Terapi

Son bir aydır terapiye gidiyorum. Her bir terapi sonu artık benim için tamamen sürprizlerle dolu olmaya başladı ve hepsinin sonunda hiç tanımadığım yeni bir benle tanışıyorum. İnsan kaç yaşında olursa olsun kendine yabancı kalabiliyormuş. Zaten çok düşünen bir insanım ve bu yetmezmiş gibi zihnimin daha da derinlerine indim zihnimin hiç bilmediğim noktalarını gördüm. Sanki artık kafamın içinde başka biri düşünüyor gibi. Özetleyecek olursak, demek istediğim çok farkı bir ben olma yolunda çok farklı günler yaşıyorum.

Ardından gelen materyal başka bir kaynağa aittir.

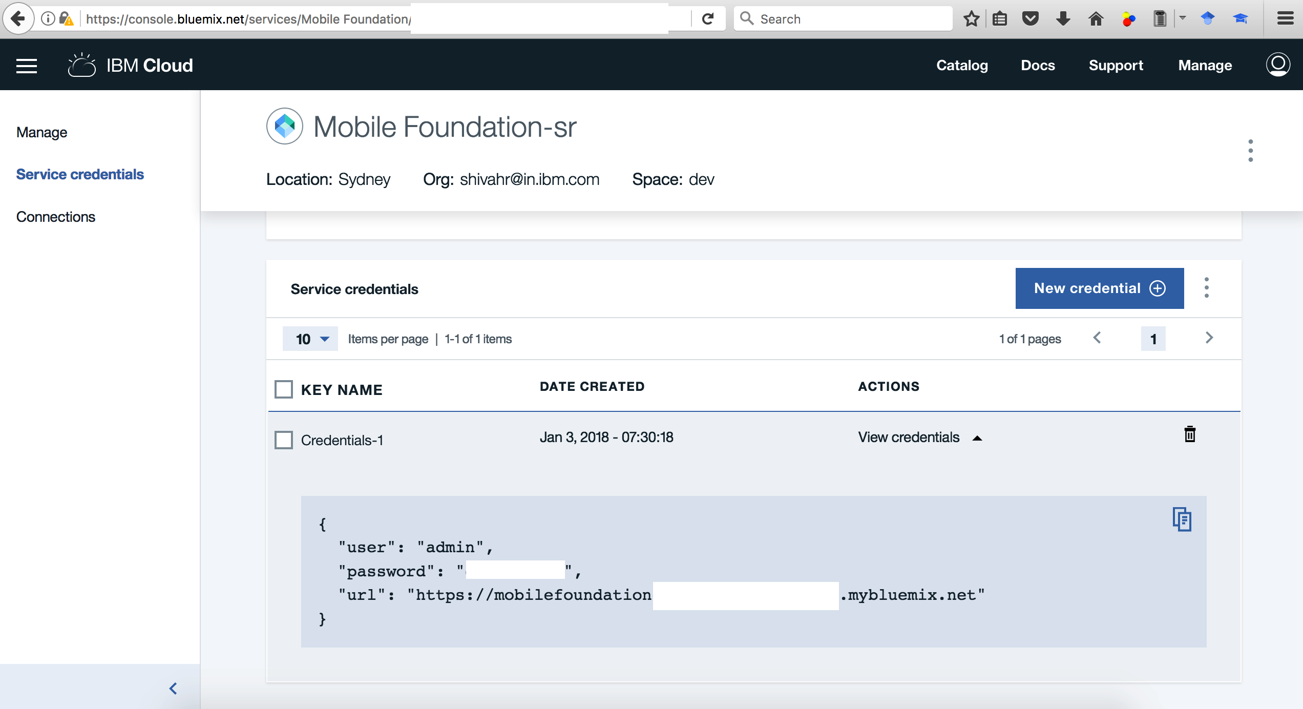
Task: Open the Mobile Foundation-sr service overflow menu
Action: [1250, 151]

Farklılaşmaktan kastım, insanın kendini kabul etmesi sanırım. Olanı kabul etmek neden farklılaşmak olsun diye sorabilirsiniz. Bu soruya vereceğim yanıt, insan ancak kabul ettiğinde gözünün önündeki perdeler kalkıyor ve önünü daha net görebiliyor şeklinde olacaktır. Önünü gören, kendini bilen bir bireyde buna uygun kararlar alıp hayatının akışını buna göre yönlendirebiliyor sanırım. Ben hala öğrenme sürecindeyim. Gördüğüm ve öğrendiğim ilk ve en önemli konu benim gördüğüm kendimle başkalarının gördüğü kendim arasında dağlar kadar fark olduğu. Kendimi kötülemeye ve yermeye o kadar alıştırmışım ki bir süre sonra aldığım iltifatlara dahi inanmamaya başlamışım. Hâlbuki insanların bende gördüğü o güzel şeyler beni ben yapan en temel unsurlar. Daha öncede dediğim gibi insan kaç yaşında olursa olsun kendine yabancı kalabiliyormuş.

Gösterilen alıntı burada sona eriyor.